Pude olhar de perto os efeitos da crise internacional no rico Reino Unido. A crise financeira que se instalou no Instituto de Pesquisa que me acolheu aqui na Escócia fez ceifar nada mais nada menos que setenta vagas de emprego em menos de um mês. Pessoas as quais eu começava a me familiarizar de um dia para o outro mudaram suas feições, o medo espalhado sobre qual seria a próxima cabeça a rolar.
Não era essa a imagem que esperava do Reino Unido. Sabemos da riqueza desse conjunto de países e do alto IDH. Conversando com os demitidos, e outros que foram “forçados” a se demitirem, sobre os motivos da necessidade dessas demissões, o ponto comum apontado foi a falta de dinheiro que vem se arrastando desde o estopim da crise financeira internacional. O mais desesperançoso era quando perguntava para eles: o que vocês vão fazer daqui para frente? A maioria não sabia. Mulheres e homens chefes de família abatidos. Alguns chegaram a me perguntar sobre as oportunidades de se trabalhar no Brasil uma vez que estavam sabendo da baixa taxa de desemprego. Ironia para deixar qualquer coxinha com a cabeça revirada.
No mesmo Instituto, a face da crise internacional também se mostrava na quantidade de jovens espanhóis que chegavam a todo o momento em busca de oportunidade de trabalho. Jovens qualificados fugindo da Espanha e indo para a Escócia para trabalhar como assistentes de montagem de experimentos de campo e assistentes laboratoriais. Salário, cerca de 400 libras por mês. Isso não é nada quando se trata de Reino Unido onde tudo, desde a verdura até o aluguel, parece ser cotado a ouro. Como resultado, os espanhóis tinham que abdicar de qualquer tipo de conforto e dividirem casa com, no mínimo, muitos outros. Há aqueles que se propõe a jornada dupla ao irem ao Instituto pela manhã, e a noite se tornarem entregadores de pizza ou garçons. Tudo isso para um complemento máximo de renda de 200 a 300 libras. Ainda assim, é pouco, para se viver no Reino Unido.
Ver esse cenário se configurar desde o começo do ano foi dando a certeza de que nós, brasileiros, estamos bem. O dinheiro do contribuinte me bancou uma vida relativamente confortável no Reino Unido, sem ter que passar pelas adversidades que passavam os colegas espanhóis. Tive a tranquilidade financeira suficiente para um dos períodos de maior produtividade intelectual da minha carreira científica. Não há como não se sentir orgulhoso do Brasil nesse ponto. Não há como ser contaminado pelo coxinhez.

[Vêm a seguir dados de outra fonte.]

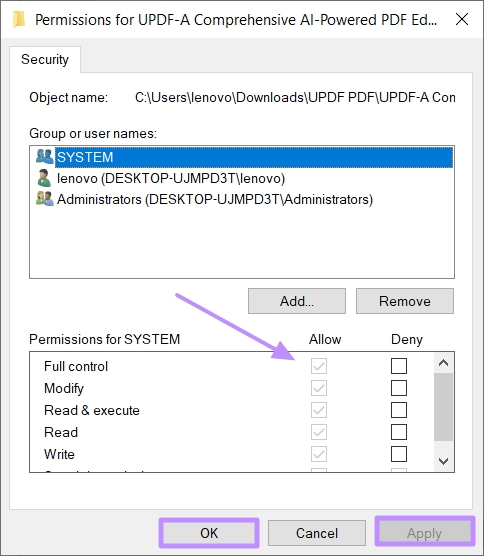This screenshot has height=556, width=484.
Task: Open the Security tab
Action: click(45, 59)
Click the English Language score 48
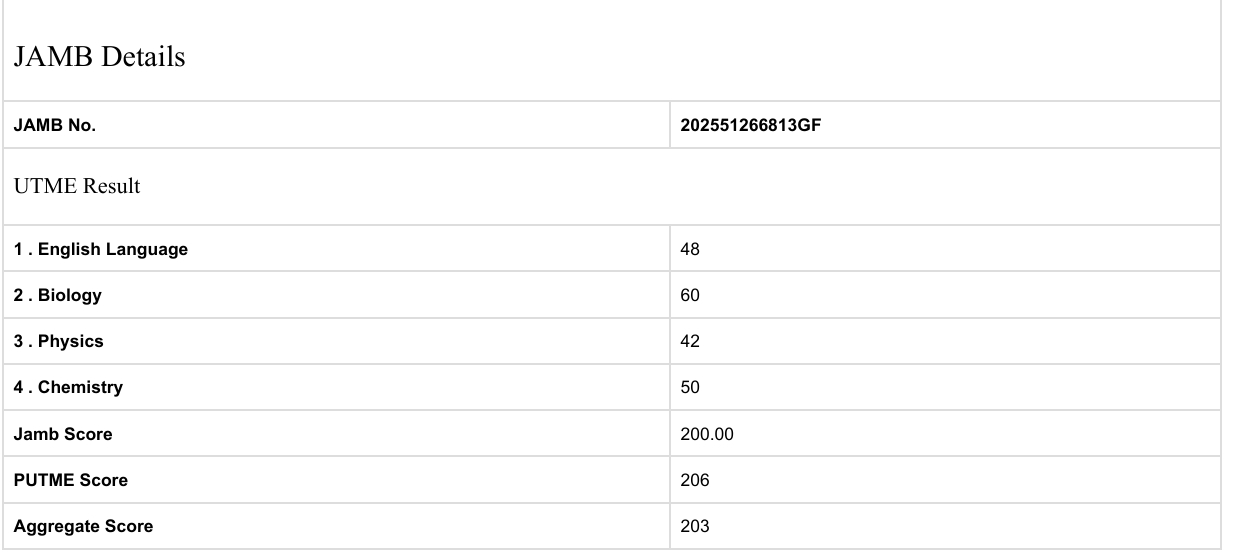 pos(690,249)
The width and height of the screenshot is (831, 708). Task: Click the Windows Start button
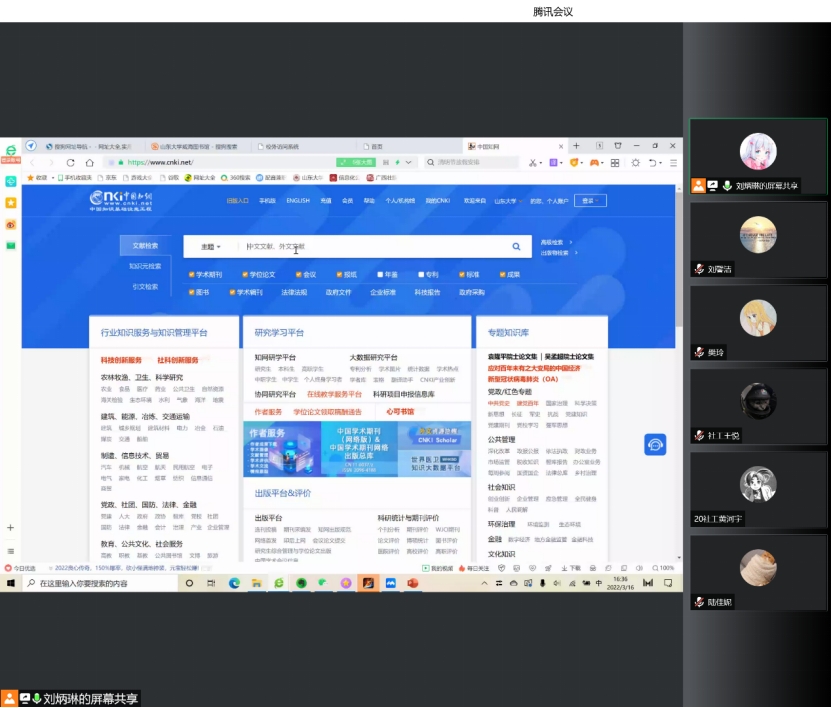pos(10,583)
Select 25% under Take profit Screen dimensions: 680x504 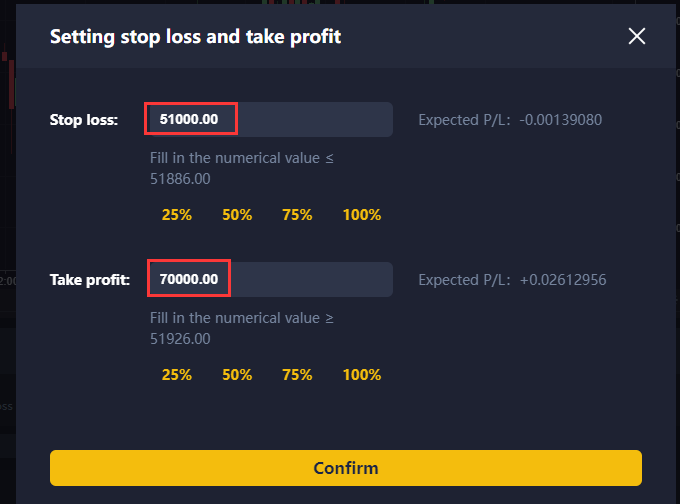177,375
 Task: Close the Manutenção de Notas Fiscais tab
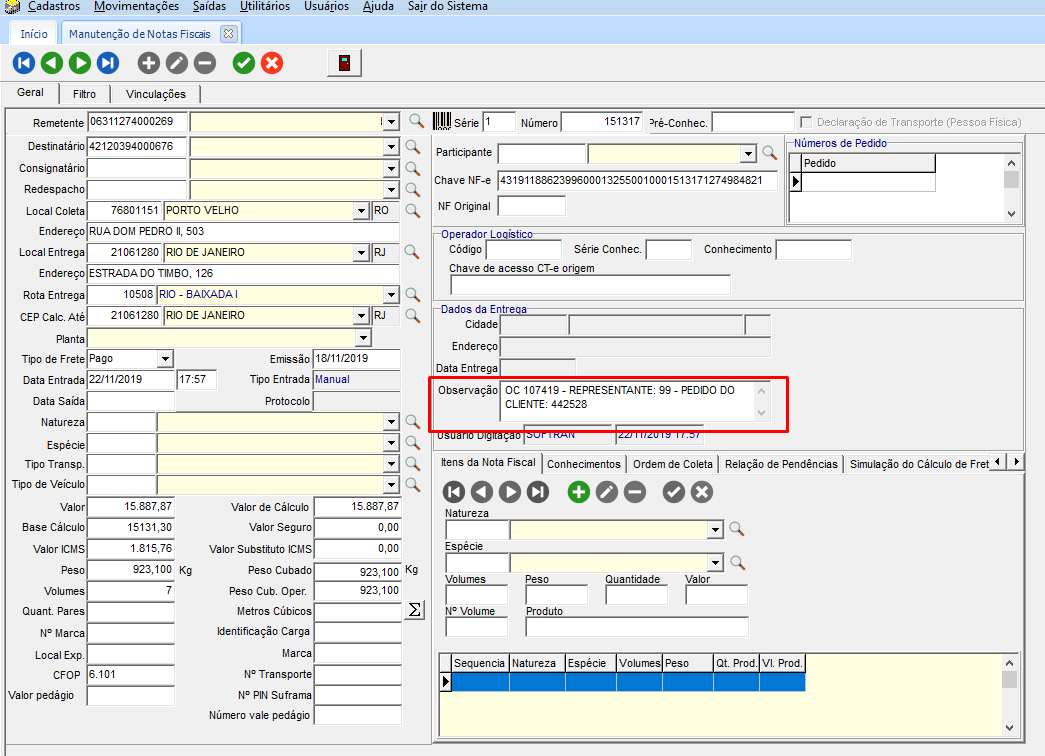pos(228,34)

A surpresa em roda de amigos italianos e espanhóis foi geral quando disse que o Brasil paga bolsas de estudo não só para o doutoramento (PhD), mas também para o mestrado. Como? Vocês recebem para fazer mestrado? Tal pergunta me soou muito estranha. Sim por quê? Perguntei. A surpresa deriva do fato de que na maioria dos países europeus, incluindo Itália e Espanha, as pessoas é que devem pagar para fazer seus mestrados. Segundo eles, o preço é anual e varia de mil euros a mais de dez mil euros. Isso realmente deixou-me espantado e, mais uma vez, reforçou a ideia de que, sim, estamos bem, obrigado.
Há quem possa argumentar que o Brasil está dando bolsas de estudos para quem não merece, para pessoas que não têm o “verdadeiro tino” para a ciência. Mas essa visão é muito distorcida e lembra aquelas em relação à Bolsa-Família. A generalização é uma M*. Em um universo complexo como a ciência, a disponibilidade de bolsas é a chave para manter o processo em movimento. Não se pode acertar em todas as escolhas de estudantes, e a visão de que a ciência é um dom deve ser desmistificada. Todos podem aprender os princípios básicos da experimentação e, a partir de então, aplicar metodologia a uma determinada questão de interesse, o que é basicamente o ato de fazer ciência.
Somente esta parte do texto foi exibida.